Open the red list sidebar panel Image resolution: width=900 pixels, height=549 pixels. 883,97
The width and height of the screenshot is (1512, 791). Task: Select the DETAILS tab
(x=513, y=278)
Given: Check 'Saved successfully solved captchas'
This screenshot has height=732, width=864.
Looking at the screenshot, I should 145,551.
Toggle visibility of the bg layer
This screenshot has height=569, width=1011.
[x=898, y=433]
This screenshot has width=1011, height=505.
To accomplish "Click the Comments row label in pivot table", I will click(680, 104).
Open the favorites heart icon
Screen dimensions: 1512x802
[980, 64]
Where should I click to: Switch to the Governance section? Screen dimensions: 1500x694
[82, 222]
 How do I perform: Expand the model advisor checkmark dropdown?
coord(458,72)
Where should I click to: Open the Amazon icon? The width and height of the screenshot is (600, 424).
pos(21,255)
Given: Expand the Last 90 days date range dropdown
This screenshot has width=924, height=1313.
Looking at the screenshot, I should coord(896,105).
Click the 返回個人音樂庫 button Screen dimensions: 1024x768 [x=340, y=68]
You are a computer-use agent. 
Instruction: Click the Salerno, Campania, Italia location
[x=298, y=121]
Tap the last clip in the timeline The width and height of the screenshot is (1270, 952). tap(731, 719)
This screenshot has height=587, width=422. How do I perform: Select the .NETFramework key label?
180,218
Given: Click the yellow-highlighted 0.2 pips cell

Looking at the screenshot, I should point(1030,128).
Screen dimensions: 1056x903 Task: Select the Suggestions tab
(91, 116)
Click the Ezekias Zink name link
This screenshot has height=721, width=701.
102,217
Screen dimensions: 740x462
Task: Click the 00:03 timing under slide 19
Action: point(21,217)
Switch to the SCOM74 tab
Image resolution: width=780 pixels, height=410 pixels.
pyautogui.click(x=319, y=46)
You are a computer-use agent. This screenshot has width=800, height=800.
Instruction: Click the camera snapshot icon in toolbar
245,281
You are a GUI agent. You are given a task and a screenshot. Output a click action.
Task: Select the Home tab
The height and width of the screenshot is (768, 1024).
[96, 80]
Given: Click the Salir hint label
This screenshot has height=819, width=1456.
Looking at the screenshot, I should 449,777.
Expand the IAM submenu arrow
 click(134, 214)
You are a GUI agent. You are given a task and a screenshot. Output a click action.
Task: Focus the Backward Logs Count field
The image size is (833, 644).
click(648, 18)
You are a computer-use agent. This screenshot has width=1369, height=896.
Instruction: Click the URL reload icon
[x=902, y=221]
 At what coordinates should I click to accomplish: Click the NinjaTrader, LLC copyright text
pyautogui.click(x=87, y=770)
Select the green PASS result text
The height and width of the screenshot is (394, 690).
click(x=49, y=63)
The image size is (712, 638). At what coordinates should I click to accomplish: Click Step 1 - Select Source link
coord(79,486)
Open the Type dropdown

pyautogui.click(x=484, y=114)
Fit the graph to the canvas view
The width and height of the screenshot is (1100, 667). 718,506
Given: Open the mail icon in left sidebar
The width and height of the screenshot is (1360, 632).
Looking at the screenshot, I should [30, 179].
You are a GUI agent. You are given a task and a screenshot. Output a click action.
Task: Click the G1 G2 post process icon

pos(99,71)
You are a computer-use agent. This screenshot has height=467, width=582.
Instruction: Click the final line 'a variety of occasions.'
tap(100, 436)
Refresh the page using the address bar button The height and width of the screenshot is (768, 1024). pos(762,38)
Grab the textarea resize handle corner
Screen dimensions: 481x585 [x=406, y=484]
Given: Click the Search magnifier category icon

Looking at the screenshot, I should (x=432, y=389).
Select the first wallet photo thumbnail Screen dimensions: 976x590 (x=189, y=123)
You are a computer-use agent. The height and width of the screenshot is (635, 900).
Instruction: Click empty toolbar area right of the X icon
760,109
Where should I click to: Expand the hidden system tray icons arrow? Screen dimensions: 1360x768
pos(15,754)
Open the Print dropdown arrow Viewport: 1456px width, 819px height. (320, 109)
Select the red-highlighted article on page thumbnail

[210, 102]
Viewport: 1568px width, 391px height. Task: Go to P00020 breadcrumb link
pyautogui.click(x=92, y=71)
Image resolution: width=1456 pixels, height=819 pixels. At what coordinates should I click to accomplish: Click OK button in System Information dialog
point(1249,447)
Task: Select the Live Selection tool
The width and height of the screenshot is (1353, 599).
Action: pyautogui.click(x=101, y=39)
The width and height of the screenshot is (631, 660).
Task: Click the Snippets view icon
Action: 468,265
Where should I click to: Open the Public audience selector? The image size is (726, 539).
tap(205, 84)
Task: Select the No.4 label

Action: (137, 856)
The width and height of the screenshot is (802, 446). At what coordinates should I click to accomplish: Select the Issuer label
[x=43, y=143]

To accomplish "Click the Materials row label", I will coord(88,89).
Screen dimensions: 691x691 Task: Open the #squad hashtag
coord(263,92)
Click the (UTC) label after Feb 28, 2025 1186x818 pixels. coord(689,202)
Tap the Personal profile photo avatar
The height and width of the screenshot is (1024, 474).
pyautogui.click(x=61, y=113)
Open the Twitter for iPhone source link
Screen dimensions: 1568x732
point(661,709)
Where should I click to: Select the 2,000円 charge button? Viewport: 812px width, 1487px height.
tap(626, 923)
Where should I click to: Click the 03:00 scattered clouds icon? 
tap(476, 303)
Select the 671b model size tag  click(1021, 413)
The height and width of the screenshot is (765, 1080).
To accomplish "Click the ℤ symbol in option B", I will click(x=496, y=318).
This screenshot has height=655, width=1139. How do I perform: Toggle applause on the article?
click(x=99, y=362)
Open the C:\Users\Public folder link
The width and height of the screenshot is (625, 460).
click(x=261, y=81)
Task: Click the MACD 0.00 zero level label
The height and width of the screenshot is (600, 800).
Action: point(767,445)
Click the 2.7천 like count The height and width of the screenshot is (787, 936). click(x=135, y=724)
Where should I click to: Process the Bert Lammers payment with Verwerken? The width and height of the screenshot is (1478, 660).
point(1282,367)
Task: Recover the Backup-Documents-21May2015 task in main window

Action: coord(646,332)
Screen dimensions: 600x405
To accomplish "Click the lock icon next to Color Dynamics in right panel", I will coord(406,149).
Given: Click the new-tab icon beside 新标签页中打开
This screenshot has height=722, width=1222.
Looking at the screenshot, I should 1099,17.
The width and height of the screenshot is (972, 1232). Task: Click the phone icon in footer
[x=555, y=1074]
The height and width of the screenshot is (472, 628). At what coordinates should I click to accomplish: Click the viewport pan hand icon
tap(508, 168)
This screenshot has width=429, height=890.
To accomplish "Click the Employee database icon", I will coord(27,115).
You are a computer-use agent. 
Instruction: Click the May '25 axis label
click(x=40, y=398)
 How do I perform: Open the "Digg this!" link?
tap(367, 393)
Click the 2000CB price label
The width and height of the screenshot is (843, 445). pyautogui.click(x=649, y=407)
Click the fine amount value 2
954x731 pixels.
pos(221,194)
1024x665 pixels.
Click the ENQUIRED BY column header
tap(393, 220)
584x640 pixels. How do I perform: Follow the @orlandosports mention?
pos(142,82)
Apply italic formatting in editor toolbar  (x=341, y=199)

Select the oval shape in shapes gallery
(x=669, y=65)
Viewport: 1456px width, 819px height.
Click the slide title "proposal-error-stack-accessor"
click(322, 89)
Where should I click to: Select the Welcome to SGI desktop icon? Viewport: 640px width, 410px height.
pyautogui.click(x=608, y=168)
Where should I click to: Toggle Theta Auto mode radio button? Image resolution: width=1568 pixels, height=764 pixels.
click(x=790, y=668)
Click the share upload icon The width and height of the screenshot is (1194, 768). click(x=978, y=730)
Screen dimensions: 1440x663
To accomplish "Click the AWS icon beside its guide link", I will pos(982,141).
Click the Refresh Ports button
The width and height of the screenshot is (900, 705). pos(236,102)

* _EXERCISE PROMPT_: Please retype the listing word for word, from its first line through the line containing "Given: Check 'Saved", and add nothing else.

* _ANSWER SPACE_:
Open the red list sidebar panel Image resolution: width=900 pixels, height=549 pixels. 883,97
The width and height of the screenshot is (1512, 791). Task: Select the DETAILS tab
(x=513, y=278)
Given: Check 'Saved successfully solved captchas'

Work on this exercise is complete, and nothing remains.